The officer’s suggestion to “get in his face” ignored the fact that I was worried for my own safety, as well as the safety of this boy.
His callous decision that I was “just leading him on” ignored the fact that I was the victim, I was the one who needed help and I was the one who trusted him to give it to me.
When I told this story to my dad, he said, “That sounds like rape culture.” And he’s right. That’s exactly what it is.
Victim-blaming and (and victim-disbelieving) happens far too often in the era of women’s marches on D.C. and the #MeToo movement.

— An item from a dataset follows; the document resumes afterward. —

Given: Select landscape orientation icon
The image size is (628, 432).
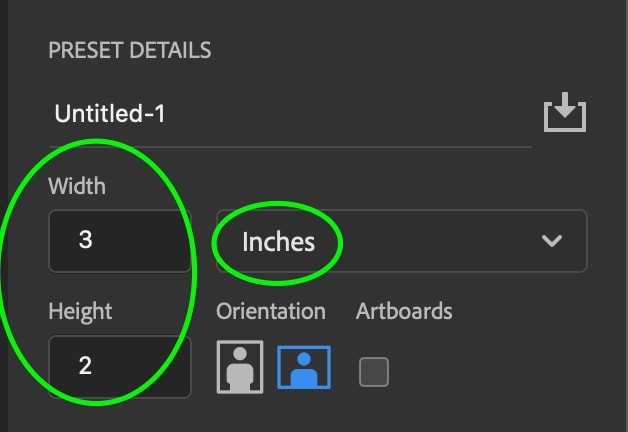Looking at the screenshot, I should coord(304,367).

High-profile victories that we read about in the newspapers (like Bill Cosby’s conviction on three counts of sexual assault) unfortunately don’t immediately translate into victories for everyone who is still being put down every day — people on college campuses, women in the workplace, queer folks and women of color across the country. That’s why we need to believe women and all non-men when they share their stories with us.
Believing women does not mean throwing all the facts out the window, although many have deemed the saying a justification of the destruction of innocent men’s lives without a shred of evidence. The best criticism I’ve read of this mindset is from one of Adam Lee’s articles on Patheos.
“The call to ‘believe women’ isn’t an assertion that women’s claims ought to be held to a less rigorous standard of evidence,” he writes. “It’s a rejoinder to the sad reality that, for most of history, women were held to a more stringent standard than men and their claims were reflexively disbelieved.”
In a world of so many injustices, it can seem impossible to find a place to begin to make a change. A simple place to start is with empathy.
If a woman confides in you that she feels threatened, afraid or harassed, believe her. Recognize the courage it took for her to share her story with you. Listen to her and sit with her in her shame and fear, no matter how uncomfortable it may be. Most importantly, do something to help her, especially if you’re in a position of power.
Empowering the people around you is the easiest and perhaps most effective way to combat a larger epidemic of shaming, blaming and disbelieving victims of sexual harassment and assault.